▶ [Instruções de trabalho]
a) Com base no texto sobre inventário, explique por que o inventário negativo não deve ser tratado como um gênero.
b) Estenda o texto sobre inventário, escrevendo a partir da última frase apresentada.

▶ [Trecho do documento]
◆ ◆ ◆

Não se trata apenas de dúvida por parte de indivíduos envolvidos em processos de inventário, mas sim de incerteza que permeia a própria prática jurídica. Não é raro deparar-se com esse debate, e tampouco é incomum encontrar decisões que determinam a intimação do inventariante para comprovar nos autos o lançamento e recolhimento do do Imposto sobre Transmissão Causa Mortis – ITCD como condição para o prosseguimento do feito.

O debate é tão presente que alcançou o Superior Tribunal de Justiça – STJ, por meio do trâmite dos recursos respectivos, como parte do Tema 1.074. Essa situação exigiu a intervenção da Instância Superior para uniformizar o entendimento de que, em casos de partilhas amigáveis, a conclusão do processo de inventário não está condicionada à comprovação do recolhimento do ITCD.

A discussão surgiu devido ao contexto do Brasil, onde parece que há a necessidade de explicar conceitos básicos, como o fato de que “coco é uma fruta que vem do pé de coco”. Isso ilustra uma possível resistência em relação às modificações e evoluções processuais estabelecidas pelos Códigos Processuais, e até mesmo uma possível resistência ao princípio do devido processo legal.

Porém, a fim de aprofundar a compreensão desse debate, é necessário entender as diferentes modalidades de processo de inventário estabelecidas pelo Código de Processo Civil. Embora a maioria da doutrina divida em inventário extrajudicial, judicial e negativo. O primeiro ocorre no cartório civil, por meio de escritura pública, o segundo se desenvolve no âmbito judiciário e o terceiro abrange situações em que o patrimônio é inexistente ou insolvente.

O Inventário negativo não pode ser considerado como um gênero, uma vez que se trata de uma condição que pode ocorrer tanto no inventário extrajudicial quanto no judicial. Por essa razão, essa classificação não é pedagógica e pode dificultar a compreensão.

◆ ◆ ◆

▶ [Dados disponíveis]
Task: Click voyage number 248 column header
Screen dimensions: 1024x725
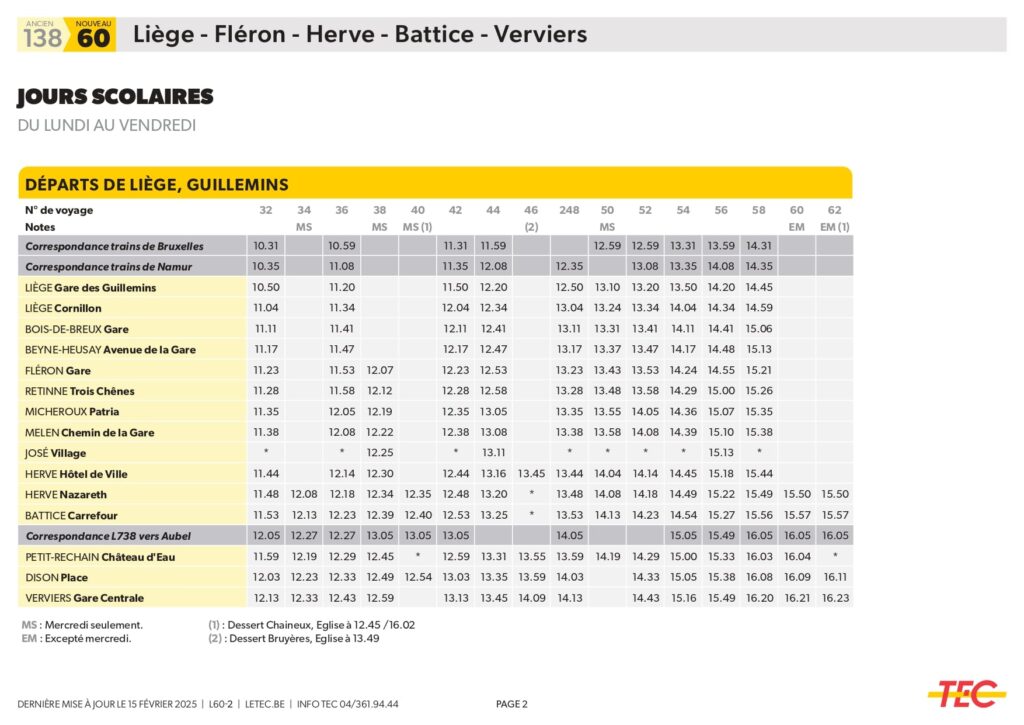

◆ ◆ ◆

▶ [Respostas esperadas]
a) O inventário negativo não é um gênero porque é uma condição que pode ocorrer tanto no inventário extrajudicial quanto no judicial. Por isso, colocá-lo ao lado dessas duas modalidades não é pedagógico e pode dificultar a compreensão.

b)
Portanto, com o intuito de esclarecer essa discussão, adotar-se-á a classificação de inventário amigável ou litigioso. O inventário amigável, que também se configura como uma condição, pode ser realizado tanto na esfera extrajudicial como na judicial. Em contrapartida, o inventário litigioso somente poderá ser conduzido no âmbito judiciário.

O inventário amigável pode ser conduzido no cartório civil, em conformidade com a regra, quando não houver sucessores incapazes, existir um acordo mútuo entre as partes, ser assistido por um advogado e contar com a presença de um tabelião (art. 610, §§ 1º e 2º, do CPC/15). Por outro lado, o inventário litigioso será requerido quando houver sucessores incapazes ou discordância entre as partes de qualquer natureza.

Os críticos podem argumentar que o inventário amigável se confunde com o extrajudicial, já que uma vez preenchidos os requisitos, não há interesse em recorrer ao judiciário, devendo ser realizado no cartório civil. No entanto, é importante lembrar que diversos fatores podem impedir a tramitação extrajudicial, mesmo em casos amigáveis. Por exemplo, quando as partes são hipossuficientes e necessitam dos benefícios da assistência judiciária gratuita, ou quando há conflitos relacionados aos bens, como a ausência de documentos de comprovação de titularidade e discordância em relação a obrigações com credores, entre outros cenários.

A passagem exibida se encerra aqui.